Michelle Njuguna

The Central Bank of Kenya (CBK) and the National Bank of Rwanda (NBR) have signed a Memorandum of Understanding (MoU) to establish a Licence Passporting Framework for Payment Service Providers (PSPs).

This agreement allows PSPs licensed in one country to operate in the other without duplicating regulatory approvals, creating a seamless, mutually recognised cross-border payments ecosystem.

The move aligns with the East African Community Cross-Border Payment System Masterplan, which aims to create an integrated, efficient, and inclusive regional payments system.

“The Licence Passporting Framework will represent an important step towards addressing the challenge of duplicative regulatory processes despite substantial similarities in requirements,” the CBK said in a statement.

By eliminating regulatory fragmentation, Kenya and Rwanda are setting a model for financial openness in Africa showing how countries can cooperate to expand digital financial services while maintaining strong oversight.

For fintech companies and banks in both countries, the framework is a game-changer. PSPs will now be able to scale their operations beyond national borders, offering services such as mobile money, digital wallets, merchant platforms, fraud protection, and remittances more efficiently.

Banks and financial institutions also stand to benefit, gaining access to a wider ecosystem of payment solutions, enabling smoother transaction flows, and supporting the growth of e-commerce and digital financial products.

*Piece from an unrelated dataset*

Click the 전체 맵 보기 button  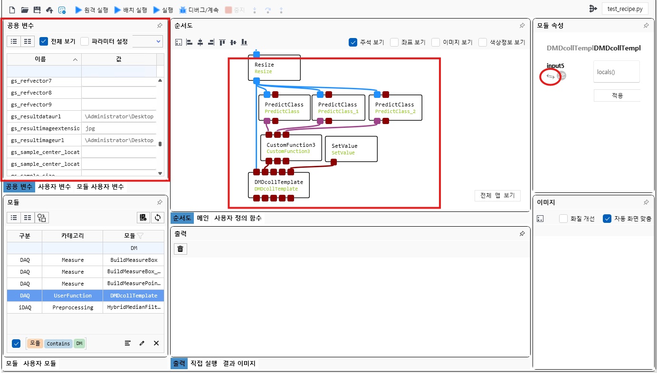pyautogui.click(x=497, y=195)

The partnership builds on the strong growth of digital payments in both countries. In Kenya, mobile money has become central to the economy, with more than 80 million registered mobile money accounts and annual transaction values exceeding KSh7 trillion ($50 billion).

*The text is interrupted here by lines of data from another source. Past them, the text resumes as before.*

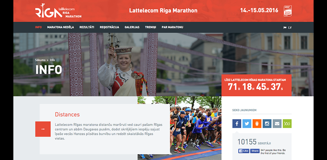Open the Twitter social icon
327x160 pixels.
247,124
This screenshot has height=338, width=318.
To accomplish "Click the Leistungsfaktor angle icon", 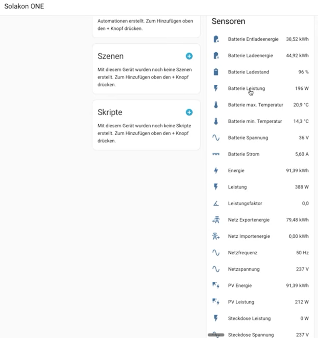I will click(x=216, y=203).
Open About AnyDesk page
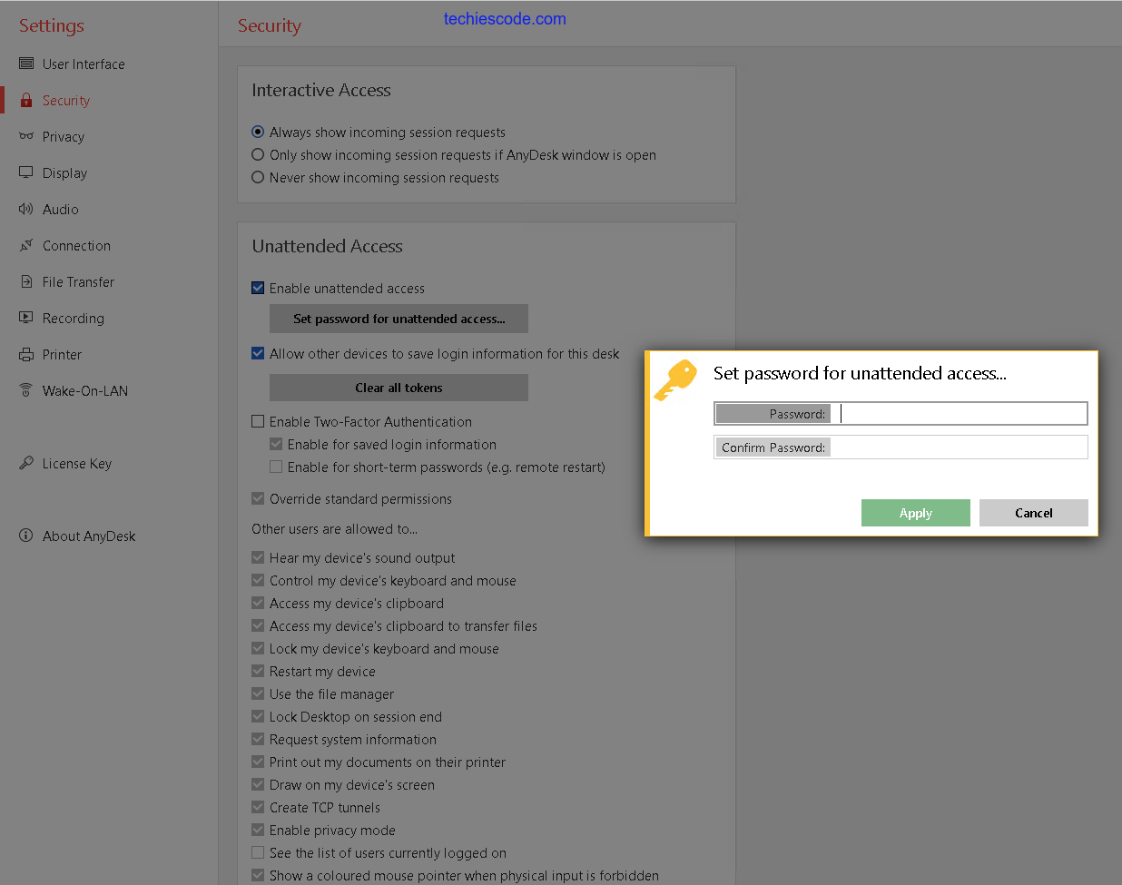1122x885 pixels. 88,536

Meanwhile, Rwanda has rapidly expanded its digital finance ecosystem, with over 80% of adults using mobile money services and mobile payment transactions reaching hundreds of millions annually.

These figures highlight the scale of digital financial activity in both markets and explain why closer payment integration between the two countries could significantly boost cross-border commerce, fintech expansion, and financial inclusion across the region.

Experts say the initiative exemplifies Africa’s growing financial openness and highlights the benefits of regulatory collaboration. Countries across the continent could emulate this approach to unlock regional economic opportunities, reduce the cost of cross-border transactions, and strengthen digital financial ecosystems.

By embracing interoperable frameworks, African nations can accelerate financial inclusion, attract investment in fintech, and create competitive advantages for local innovators.